Consequently, it will be seen that the present invention enables
for the first time the use of the friction shoe concept in sash
defining nonrectangular plows, and thus provides a new form of
double-hung window with new operating characteristics, in
particular providing a "non take-out" double hung or cottage-style
window with a friction shoe positioner.
Upper and lower sash 16 and 18 are generally similar to one
another; consequently, only sash 18 will be described in detail,
upper sash 16 typically being the logical counterpart thereof. Sash
18 (FIGS. 1, 2 and 6) includes glass 19 supported between a pair of
stiles 20a and 20b, each of which defines a plow 22 opening toward
jamb liner 14 and receiving one of the projecting channels 32. Each
plow 22 includes a pair of spaced, parallel, linear sidewalls 48a
and 48b interconnected by a concave, semicircular inner end wall
24. Most commonly, stile 20 is fabricated of wood and plow 22 is
approximately five-eighths inch deep at the innermost portion of
curved end wall 24. The sash preferably include weather seals (not
shown) and a dust pad (not shown) which may be in accordance with
measures generally known in the art.
Turning more specifically to other details of the jamb liner 14 as
shown in FIG. 6, a foam or like insulation pad (not specifically
shown), although not an essential element, may be included for the
additional benefits it affords. If so used, it preferably runs the
full height of and is secured to body 32 by use of a suitable
adhesive, and thus provides a weather seal and jamb cushion between
extrusion 26 and jamb 12. Extrusion 26 (FIGS. 2, 6 and 7) is
preferably fabricated as an extrusion of polyvinyl chloride or
other suitable polymeric material, with channels 32 being integral
with body 30. Body 30 includes U-shaped spacer 42 in its central
portion which acts as a spacer and a weather seal between sash 16
and 18, both of which abut the spacer.
As illustrated in FIG. 7, the body 30 is preferably pre-stressed
(bowed), with approximately a five-degree camber, as indicated by
arrows 44. This tends to improve and enhance the shape (i.e.,
squareness) of the channels after the jamb liner body is installed
and secured flush against the jamb with which it is to be used;
additionally, this approach (pre-stressing) may be utilized to
insure or to augment good frictional contact between the friction
shoe 50 and the abutment walls 38. That is, the abutment walls 38
may be formed initially with a slight acute angle toward the
adjacent sidewall (e.g., 34a or 34b), thereby requiring at least a
minute degree of flexure of the sidewalls by the friction shoe as
the latter is moved along the channel (i.e., sufficient flexure to
remove the predisposed acute angle and position the abutment walls
approximately perpendicular to the sidewalls).

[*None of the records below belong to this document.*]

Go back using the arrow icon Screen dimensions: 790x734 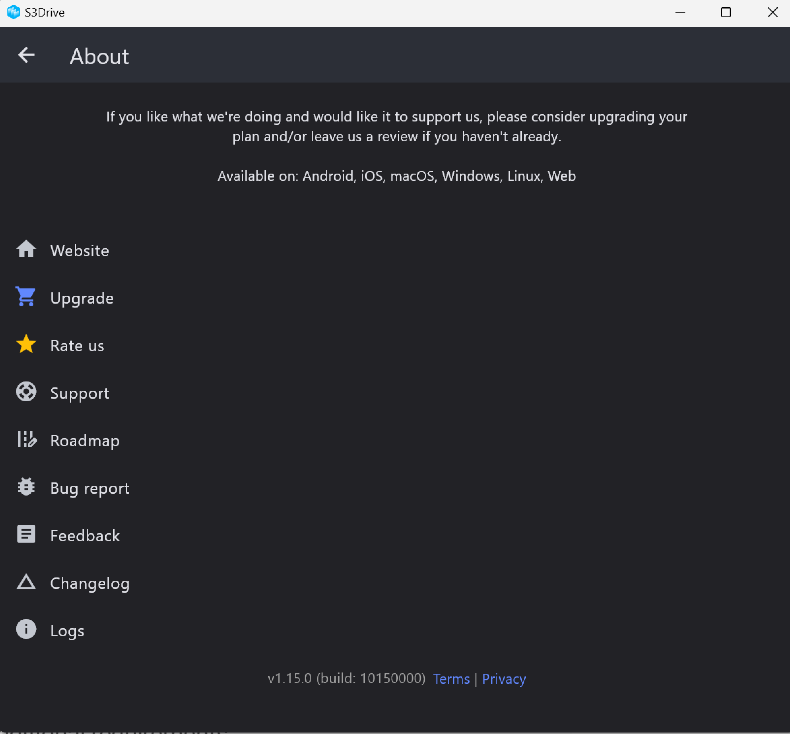coord(26,56)
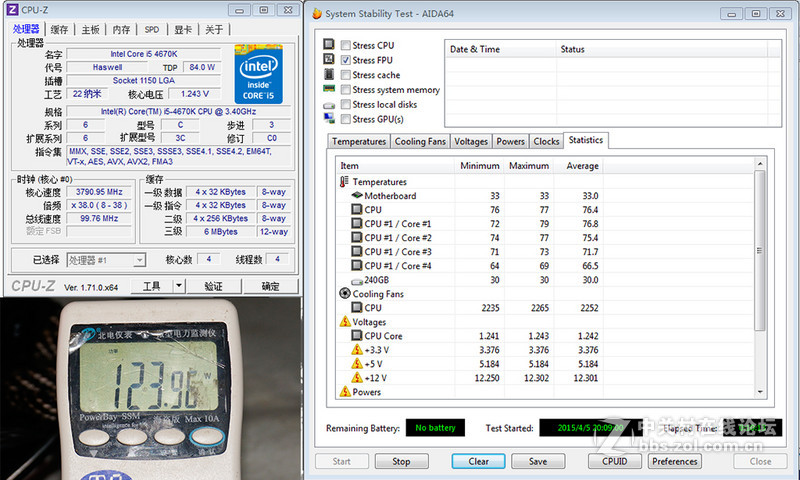Screen dimensions: 800x480
Task: Click the CPU-Z purple Z title icon
Action: (11, 10)
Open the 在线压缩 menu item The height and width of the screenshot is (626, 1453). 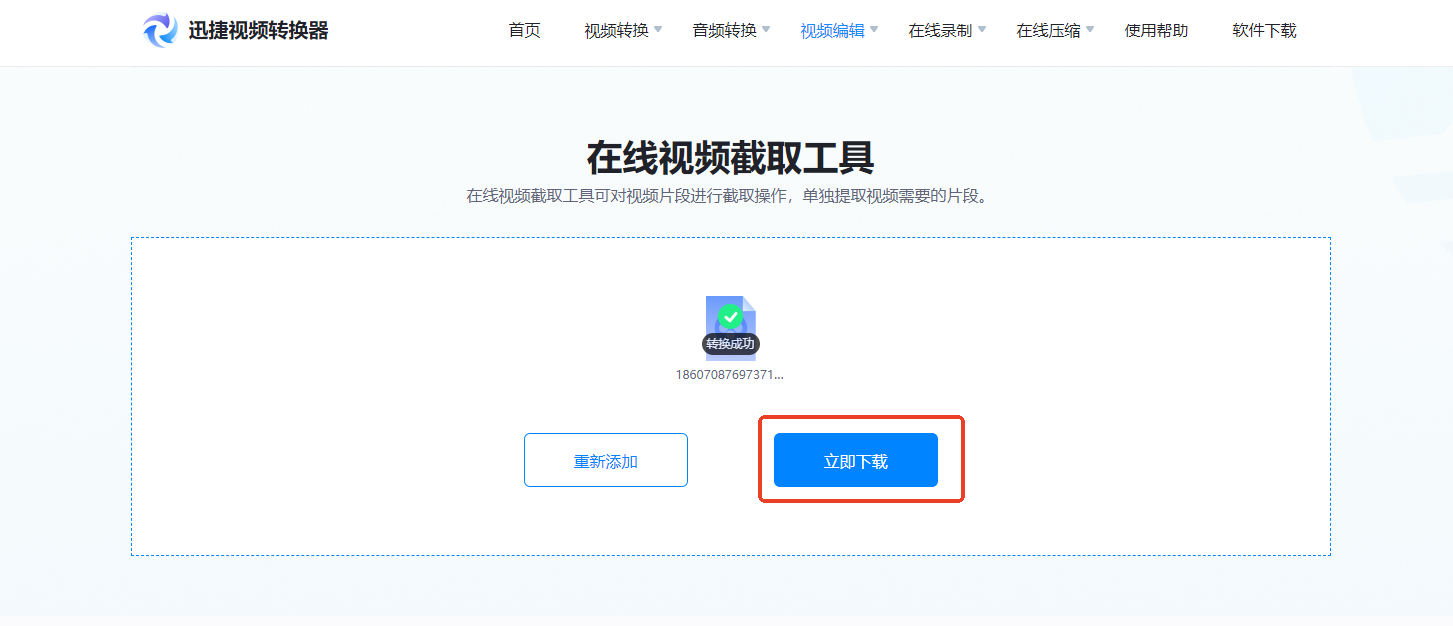pyautogui.click(x=1048, y=31)
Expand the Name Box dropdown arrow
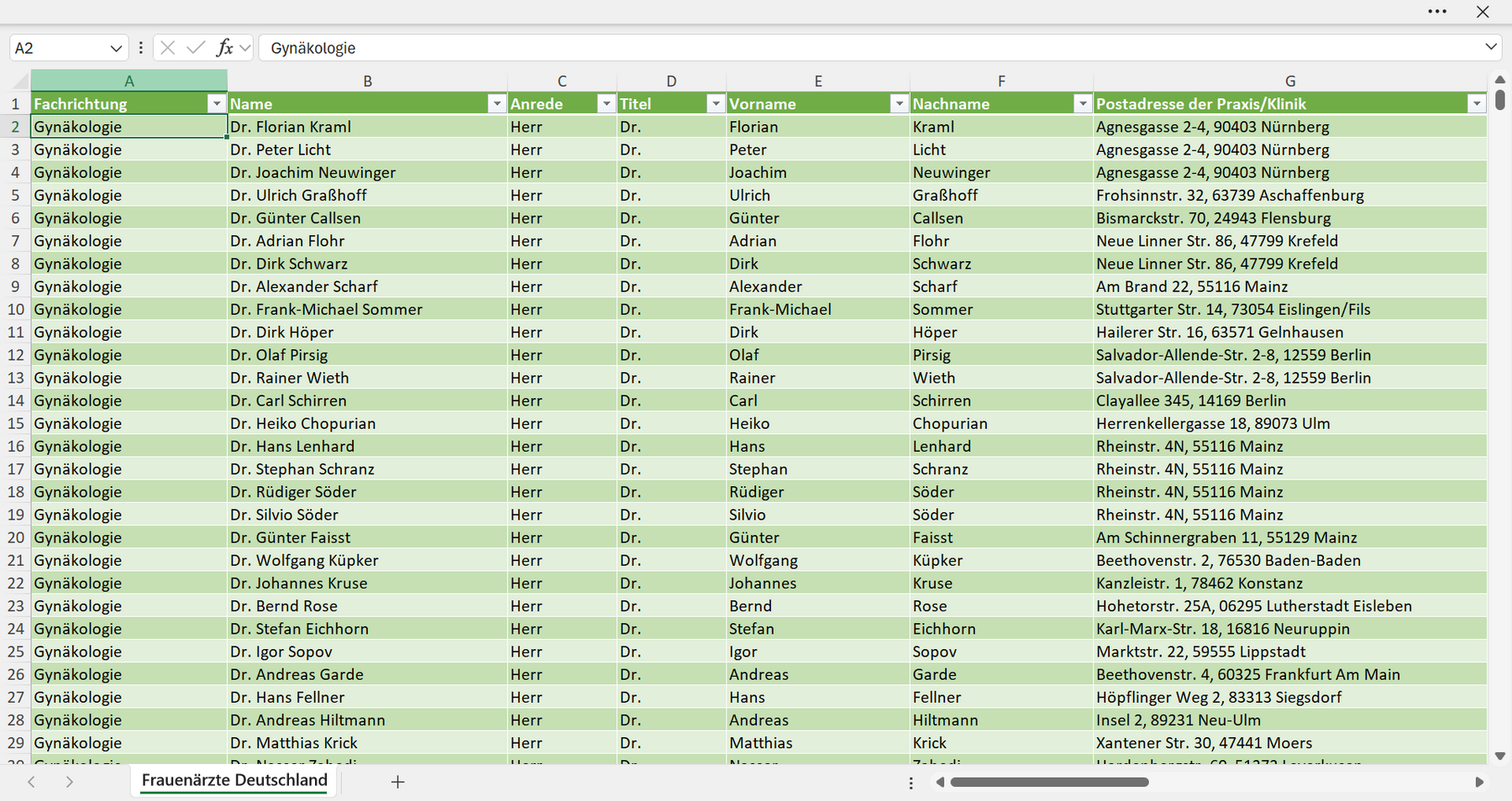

Channels 32a and 32b are generally identical to one another;
consequently, only channel 32a will be described in detail. Each
channel 32 is defined primarily by a pair of spaced sidewalls 34a
and 34b, which extend generally perpendicularly from body 30 and
terminate in arcuate or curvilinear projecting end portions 36a and
36b, respectively, including terminal edges 37a and 37b,
respectively. In the assembled window (FIG. 6), arcuate portions 36
lie closely proximate, and generally conform, to the curved inner
end wall 24 of the plow 22 in stile 20. Abutment walls 38a and 38b
are each located mediate terminal edge 37 and body 30 and extend
inwardly toward one another from, and generally orthogonal to,
sidewalls 34a and 34b, respectively, to define a friction surface
for the shoe component 50.
Both the spaced end portions 36a and 36b and the spaced abutment
walls 38a and 38b define an opening of approximately the same width
to allow the foot, or connector, 52, to communicate with and
connect to the shoe component 50 which is disposed within channel
32a. All along the height of jamb liner 14, including the position
at which friction shoe assembly 40 is located, the curved end
portions 36a and 36b of the channel preferably exert little or no
pressure on the walls defining the plow 22 in stile 20. In the
vicinity of shoe assembly 40, the pressure of shoe component 50
against abutment walls 38 may tend to force terminal portions 36
outward and into light engagement with stile 20 to support the
abutment walls, but this is not essential and in fact is not
preferred. A plurality of spacing ridges 46 (FIGS. 6 and 7)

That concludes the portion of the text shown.